Jejak Langkah di Lombok: Pendakian Gunung Tambora dan Pesona Wisata Alam

By National Geographic Indonesia, Jumat, 2 Agustus 2024 | 12:00 WIB
Berfoto di Pulau Meres Pulau Lombok. ()

Utari, dengan sigapnya, menyiapkan sarapan pagi untuk tim. Hangatnya api unggun dan aroma makanan yang lezat membangkitkan semangat kami untuk memulai perjalanan. Kami meninggalkan tenda, ransel, dan logistik utama di Pos 1, menggantungnya dengan aman untuk mengantisipasi serangan babi hutan.

Tiba di Pos Bayangan Pos 2 dalam Pendakian Gunung Tambora. ()

Pukul 04.00 WITA, kami memulai pendakian menuju Pos 2. Hutan masih diselimuti kabut tipis, sunyi sepi, hanya suara langkah kaki dan kicauan burung yang menemani. Medan yang dilalui didominasi tanjakan curam, dan kami harus mewaspadai serangan pacet yang mulai terasa.

Sekitar pukul 04.56 WITA, kami tiba di Pos Bayangan Pos 2, sebuah peristirahatan singkat dengan gazebo yang sederhana. Tak lama kemudian, kami melanjutkan perjalanan menuju Pos 2 yang sesungguhnya.

Medan masih terus menanjak hingga kami tiba di Pos 2 pada pukul 05.56 WITA. Matahari mulai bersinar terang, menghangatkan tubuh kami yang terasa dingin. Di Pos 2, tidak terdapat shelter, hanya area camping ground yang cukup untuk 2-4 tenda. Beruntung, terdapat sungai jernih yang mengalir di dekatnya, sehingga kami dapat mengisi air dan bahkan mandi untuk menyegarkan diri.
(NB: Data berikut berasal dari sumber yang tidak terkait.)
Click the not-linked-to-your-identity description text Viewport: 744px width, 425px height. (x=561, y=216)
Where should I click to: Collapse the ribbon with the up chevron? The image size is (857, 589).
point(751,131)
Perjalanan selanjutnya menuju Pos 3 semakin menantang. Medan didominasi oleh hutan pakis yang lebat, dan serangan pacet semakin menjadi. Kami juga harus berhati-hati dengan daun jelatang yang dapat menyebabkan rasa perih dan panas pada kulit.

Setelah melewati medan yang berat, kami akhirnya sampai di Pos 3 pada pukul 08.30 WITA. Di sini, terdapat gazebo dan area camping ground yang cukup untuk 5-7 tenda. Sekitar 200 meter ke bawah Pos 3, terdapat mata air dan toilet yang sudah rusak. Semangat kami untuk mencapai puncak Tambora semakin berkobar di Pos 3 ini.
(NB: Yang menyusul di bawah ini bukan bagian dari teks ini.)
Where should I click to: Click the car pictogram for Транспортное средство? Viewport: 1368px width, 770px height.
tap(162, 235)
Segera setelah mengisi air dan beristirahat sejenak, kami melanjutkan perjalanan menuju Pos 4. Ingat, di Pos 3 inilah tempat ideal untuk mengisi penuh persediaan air, karena di Pos 4 dan seterusnya, air tidak tersedia.

Medan menuju Pos 4 bervariasi, dengan tanjakan, turunan, dan jalan datar. Hutan pakis masih mendominasi, namun serangan pacet mulai berkurang. Di sepanjang jalur, kami melihat banyak pohon mati yang terbakar, kemungkinan akibat kebakaran hutan. Kabut tipis juga mulai turun sesekali, menambah kesan dramatis pada perjalanan kami.

Sekitar pukul 10.23 WITA, kami tiba di Pos 4. Di sini, tidak terdapat mata air, camping ground, ataupun shelter. Hanya ada sepetak tanah datar untuk beristirahat. Kami menyalakan kompor dan memasak makan siang, ditemani oleh kokok ayam hutan yang sesekali terdengar.

Pada pukul 11.00 WITA, kami melanjutkan perjalanan menuju Pos 5, pos terakhir sebelum puncak. Jalur semakin menanjak, dan kabut semakin tebal. Daun jelatang masih terlihat sesekali, dan pohon cemara yang rimbun menghiasi pemandangan di sekitar kami.

Sekitar pukul 12.30 WITA, kami sampai di Pos 5. Di sini, tidak terdapat shelter, tetapi ada area camping ground di sabana. Mata air di Pos 5 berupa kubangan tadah hujan dan tidak dianjurkan untuk dikonsumsi. Oleh karena itu, penting untuk mengisi air di Pos 3 sebelum melanjutkan perjalanan.